Data entries:
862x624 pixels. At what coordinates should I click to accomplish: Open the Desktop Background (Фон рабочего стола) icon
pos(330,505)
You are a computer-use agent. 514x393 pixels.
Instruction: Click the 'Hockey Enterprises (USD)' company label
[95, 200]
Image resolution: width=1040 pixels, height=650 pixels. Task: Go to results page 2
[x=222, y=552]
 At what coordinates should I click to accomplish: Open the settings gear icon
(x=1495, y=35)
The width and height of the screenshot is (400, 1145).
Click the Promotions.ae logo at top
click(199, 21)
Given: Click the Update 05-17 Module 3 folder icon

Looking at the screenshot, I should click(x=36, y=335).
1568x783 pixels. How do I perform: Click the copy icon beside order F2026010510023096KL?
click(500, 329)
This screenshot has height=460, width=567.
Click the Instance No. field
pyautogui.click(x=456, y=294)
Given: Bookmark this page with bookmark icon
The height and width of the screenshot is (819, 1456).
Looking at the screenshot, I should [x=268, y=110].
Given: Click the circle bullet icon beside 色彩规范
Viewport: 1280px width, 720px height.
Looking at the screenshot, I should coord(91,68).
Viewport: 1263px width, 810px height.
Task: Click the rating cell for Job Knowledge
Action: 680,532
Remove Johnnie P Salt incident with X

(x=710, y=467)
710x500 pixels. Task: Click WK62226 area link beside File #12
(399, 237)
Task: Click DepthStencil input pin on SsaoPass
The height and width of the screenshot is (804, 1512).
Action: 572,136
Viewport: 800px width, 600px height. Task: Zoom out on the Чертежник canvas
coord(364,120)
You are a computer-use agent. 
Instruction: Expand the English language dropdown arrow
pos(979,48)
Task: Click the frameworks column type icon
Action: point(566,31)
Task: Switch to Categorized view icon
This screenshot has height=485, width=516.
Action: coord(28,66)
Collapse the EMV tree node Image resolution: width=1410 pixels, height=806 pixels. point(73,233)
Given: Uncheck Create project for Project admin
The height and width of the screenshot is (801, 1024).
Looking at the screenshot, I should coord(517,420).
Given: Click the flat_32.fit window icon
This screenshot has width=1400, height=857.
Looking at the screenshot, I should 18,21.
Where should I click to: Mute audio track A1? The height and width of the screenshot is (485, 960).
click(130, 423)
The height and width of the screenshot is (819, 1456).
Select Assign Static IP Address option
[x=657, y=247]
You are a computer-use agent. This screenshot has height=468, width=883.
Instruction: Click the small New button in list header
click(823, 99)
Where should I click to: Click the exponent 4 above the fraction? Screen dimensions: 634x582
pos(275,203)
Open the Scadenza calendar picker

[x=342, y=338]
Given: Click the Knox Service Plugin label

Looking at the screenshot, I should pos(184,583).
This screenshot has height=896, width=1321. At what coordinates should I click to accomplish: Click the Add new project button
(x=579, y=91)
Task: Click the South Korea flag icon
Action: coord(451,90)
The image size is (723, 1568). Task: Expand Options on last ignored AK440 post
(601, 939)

What to work on:
Copy out all of the records above line for line, without altering any character.

Result for this task:
862x624 pixels. At what coordinates should I click to accomplish: Open the Desktop Background (Фон рабочего стола) icon
pos(330,505)
You are a computer-use agent. 514x393 pixels.
Instruction: Click the 'Hockey Enterprises (USD)' company label
[95, 200]
Image resolution: width=1040 pixels, height=650 pixels. Task: Go to results page 2
[x=222, y=552]
 At what coordinates should I click to accomplish: Open the settings gear icon
(x=1495, y=35)
The width and height of the screenshot is (400, 1145).
Click the Promotions.ae logo at top
click(199, 21)
Given: Click the Update 05-17 Module 3 folder icon

Looking at the screenshot, I should click(x=36, y=335).
1568x783 pixels. How do I perform: Click the copy icon beside order F2026010510023096KL?
click(500, 329)
This screenshot has height=460, width=567.
Click the Instance No. field
pyautogui.click(x=456, y=294)
Given: Bookmark this page with bookmark icon
The height and width of the screenshot is (819, 1456).
Looking at the screenshot, I should [x=268, y=110].
Given: Click the circle bullet icon beside 色彩规范
Viewport: 1280px width, 720px height.
Looking at the screenshot, I should coord(91,68).
Viewport: 1263px width, 810px height.
Task: Click the rating cell for Job Knowledge
Action: 680,532
Remove Johnnie P Salt incident with X

(x=710, y=467)
710x500 pixels. Task: Click WK62226 area link beside File #12
(399, 237)
Task: Click DepthStencil input pin on SsaoPass
The height and width of the screenshot is (804, 1512).
Action: 572,136
Viewport: 800px width, 600px height. Task: Zoom out on the Чертежник canvas
coord(364,120)
You are a computer-use agent. 
Instruction: Expand the English language dropdown arrow
pos(979,48)
Task: Click the frameworks column type icon
Action: point(566,31)
Task: Switch to Categorized view icon
This screenshot has height=485, width=516.
Action: coord(28,66)
Collapse the EMV tree node Image resolution: width=1410 pixels, height=806 pixels. point(73,233)
Given: Uncheck Create project for Project admin
The height and width of the screenshot is (801, 1024).
Looking at the screenshot, I should coord(517,420).
Given: Click the flat_32.fit window icon
This screenshot has width=1400, height=857.
Looking at the screenshot, I should 18,21.
Where should I click to: Mute audio track A1? The height and width of the screenshot is (485, 960).
click(130, 423)
The height and width of the screenshot is (819, 1456).
Select Assign Static IP Address option
[x=657, y=247]
You are a computer-use agent. This screenshot has height=468, width=883.
Instruction: Click the small New button in list header
click(823, 99)
Where should I click to: Click the exponent 4 above the fraction? Screen dimensions: 634x582
pos(275,203)
Open the Scadenza calendar picker

[x=342, y=338]
Given: Click the Knox Service Plugin label

Looking at the screenshot, I should pos(184,583).
This screenshot has height=896, width=1321. At what coordinates should I click to accomplish: Click the Add new project button
(x=579, y=91)
Task: Click the South Korea flag icon
Action: coord(451,90)
The image size is (723, 1568). Task: Expand Options on last ignored AK440 post
(601, 939)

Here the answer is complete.